No. My sister Addie had specifically mentioned that she and her husband had both liked Theo a lot when they’d met him on Thanksgiving. “He would probably be ok with that. I could ask him to make sure.”
“That’s a good idea.” He still stood in my bedroom door. “Would you mind if I was there?”
“No. I would like it almost more than anything else,” I said. “But I really don’t like it when people are upset with me, and that’s why I don’t tell them things. Nicola has no idea about a lot of stuff that goes on.”
“You’re an adult and you’re living on your own. She doesn’t need to know everything, does she?”
“She thinks that she does. She probably does need to,” I admitted.
“My dad used to say that if there was a poor choice to be made, I would hunt it down so I could choose it. I don’t always know whether I’m doing something dumb or not.
That job was dumb, because some people really wouldn’t care and it wouldn’t bother them, but it does bother me.
It makes me feel small and humiliated. Maybe it didn’t at first but now it does and I don’t want to do it anymore, and I acted mad at you because I was sorry that I told you, because now you’ll think of me as that woman who’s small and humiliated. ”
“No, I don’t. I remembered you saying that you didn’t like that job, though. I don’t want you to do it anymore either.”
I nodded. But what was next, then?
“We don’t have to talk about it now, but it would be a good idea to eat breakfast. I make great scrambled eggs,” Theo told me.

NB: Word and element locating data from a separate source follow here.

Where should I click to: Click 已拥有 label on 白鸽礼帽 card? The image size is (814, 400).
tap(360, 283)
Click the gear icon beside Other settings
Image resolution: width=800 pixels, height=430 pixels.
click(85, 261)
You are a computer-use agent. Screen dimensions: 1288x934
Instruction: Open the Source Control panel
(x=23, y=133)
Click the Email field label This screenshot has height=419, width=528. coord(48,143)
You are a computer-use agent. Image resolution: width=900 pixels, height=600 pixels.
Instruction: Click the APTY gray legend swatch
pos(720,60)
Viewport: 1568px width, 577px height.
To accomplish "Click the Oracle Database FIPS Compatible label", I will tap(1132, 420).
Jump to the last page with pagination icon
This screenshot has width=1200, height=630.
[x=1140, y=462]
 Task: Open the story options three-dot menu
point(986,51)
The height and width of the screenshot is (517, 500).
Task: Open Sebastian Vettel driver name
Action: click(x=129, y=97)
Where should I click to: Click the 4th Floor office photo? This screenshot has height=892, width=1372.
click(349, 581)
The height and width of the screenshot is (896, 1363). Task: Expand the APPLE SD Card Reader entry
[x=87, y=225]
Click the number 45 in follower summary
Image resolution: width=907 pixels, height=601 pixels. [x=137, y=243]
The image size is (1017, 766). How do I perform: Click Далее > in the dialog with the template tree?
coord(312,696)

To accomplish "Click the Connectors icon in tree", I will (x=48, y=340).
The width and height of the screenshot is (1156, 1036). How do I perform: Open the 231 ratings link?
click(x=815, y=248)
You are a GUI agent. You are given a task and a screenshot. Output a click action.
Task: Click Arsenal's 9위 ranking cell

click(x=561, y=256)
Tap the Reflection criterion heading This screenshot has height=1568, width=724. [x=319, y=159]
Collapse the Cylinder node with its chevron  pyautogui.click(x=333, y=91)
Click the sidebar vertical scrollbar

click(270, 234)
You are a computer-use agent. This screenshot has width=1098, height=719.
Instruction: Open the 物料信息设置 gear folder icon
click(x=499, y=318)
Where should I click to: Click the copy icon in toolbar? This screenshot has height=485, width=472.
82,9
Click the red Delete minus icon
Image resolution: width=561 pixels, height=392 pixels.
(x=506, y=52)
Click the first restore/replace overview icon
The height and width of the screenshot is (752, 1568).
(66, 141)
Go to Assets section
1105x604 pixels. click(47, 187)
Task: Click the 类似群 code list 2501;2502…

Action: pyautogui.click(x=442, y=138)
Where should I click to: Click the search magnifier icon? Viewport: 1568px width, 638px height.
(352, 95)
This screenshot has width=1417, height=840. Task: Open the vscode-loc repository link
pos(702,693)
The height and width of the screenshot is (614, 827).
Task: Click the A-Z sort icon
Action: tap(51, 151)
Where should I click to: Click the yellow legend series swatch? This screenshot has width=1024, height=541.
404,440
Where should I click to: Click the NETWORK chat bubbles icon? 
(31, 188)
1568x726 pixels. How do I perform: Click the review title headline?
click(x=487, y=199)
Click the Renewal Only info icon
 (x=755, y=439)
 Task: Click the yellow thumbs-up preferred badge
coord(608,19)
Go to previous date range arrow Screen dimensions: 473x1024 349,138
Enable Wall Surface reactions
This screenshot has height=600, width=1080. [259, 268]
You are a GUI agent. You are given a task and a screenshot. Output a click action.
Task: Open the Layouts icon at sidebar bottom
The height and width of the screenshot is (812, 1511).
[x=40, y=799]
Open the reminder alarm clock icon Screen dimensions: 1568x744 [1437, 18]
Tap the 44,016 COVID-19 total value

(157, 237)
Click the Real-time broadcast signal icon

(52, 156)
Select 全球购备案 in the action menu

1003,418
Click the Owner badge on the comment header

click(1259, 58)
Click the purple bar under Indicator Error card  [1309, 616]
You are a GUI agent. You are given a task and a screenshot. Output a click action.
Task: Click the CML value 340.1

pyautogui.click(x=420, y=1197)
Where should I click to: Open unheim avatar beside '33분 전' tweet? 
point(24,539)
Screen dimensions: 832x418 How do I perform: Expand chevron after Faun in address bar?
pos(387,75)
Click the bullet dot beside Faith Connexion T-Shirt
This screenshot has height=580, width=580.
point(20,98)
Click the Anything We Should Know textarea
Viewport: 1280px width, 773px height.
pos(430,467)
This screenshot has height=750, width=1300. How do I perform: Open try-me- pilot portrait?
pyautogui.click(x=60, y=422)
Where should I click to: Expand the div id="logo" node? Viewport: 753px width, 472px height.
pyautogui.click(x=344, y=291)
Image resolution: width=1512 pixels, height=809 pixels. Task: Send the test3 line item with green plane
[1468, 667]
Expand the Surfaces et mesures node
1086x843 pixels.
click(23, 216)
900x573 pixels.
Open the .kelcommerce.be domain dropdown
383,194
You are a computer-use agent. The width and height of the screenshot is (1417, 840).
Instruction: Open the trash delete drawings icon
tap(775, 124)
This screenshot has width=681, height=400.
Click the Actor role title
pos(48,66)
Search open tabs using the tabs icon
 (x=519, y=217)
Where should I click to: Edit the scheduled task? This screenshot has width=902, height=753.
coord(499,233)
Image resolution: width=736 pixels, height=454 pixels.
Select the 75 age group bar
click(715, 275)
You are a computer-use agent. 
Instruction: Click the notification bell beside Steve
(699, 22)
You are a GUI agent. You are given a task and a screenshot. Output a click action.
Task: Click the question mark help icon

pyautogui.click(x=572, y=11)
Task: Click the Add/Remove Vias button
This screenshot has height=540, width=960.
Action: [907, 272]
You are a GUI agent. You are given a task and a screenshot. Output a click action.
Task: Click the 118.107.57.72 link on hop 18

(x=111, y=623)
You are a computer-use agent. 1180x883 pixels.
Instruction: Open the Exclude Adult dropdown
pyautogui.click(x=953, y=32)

“It would be a good idea for you to come with me to make the cake, because you perform surgeries so I bet you’re really good with knives and that may come in handy.”
“I’m not bad,” he agreed. “It would also be a good idea for you to spend another night here, if you want. I’d like to talk more about the cabin and what’s going to happen to it during the construction process.” He held out his hand. “Can I see those mushrooms?”
When he gave them back, his fingers took mine.
We went to have breakfast and then to bake the cake, and then off into a future that wasn’t entirely clear to me.
It never really had been, but now that was making me nervous.
The uncertainty made me feel like rubbing my jaws even though mine didn’t actually hurt, but I held Theo’s hand instead.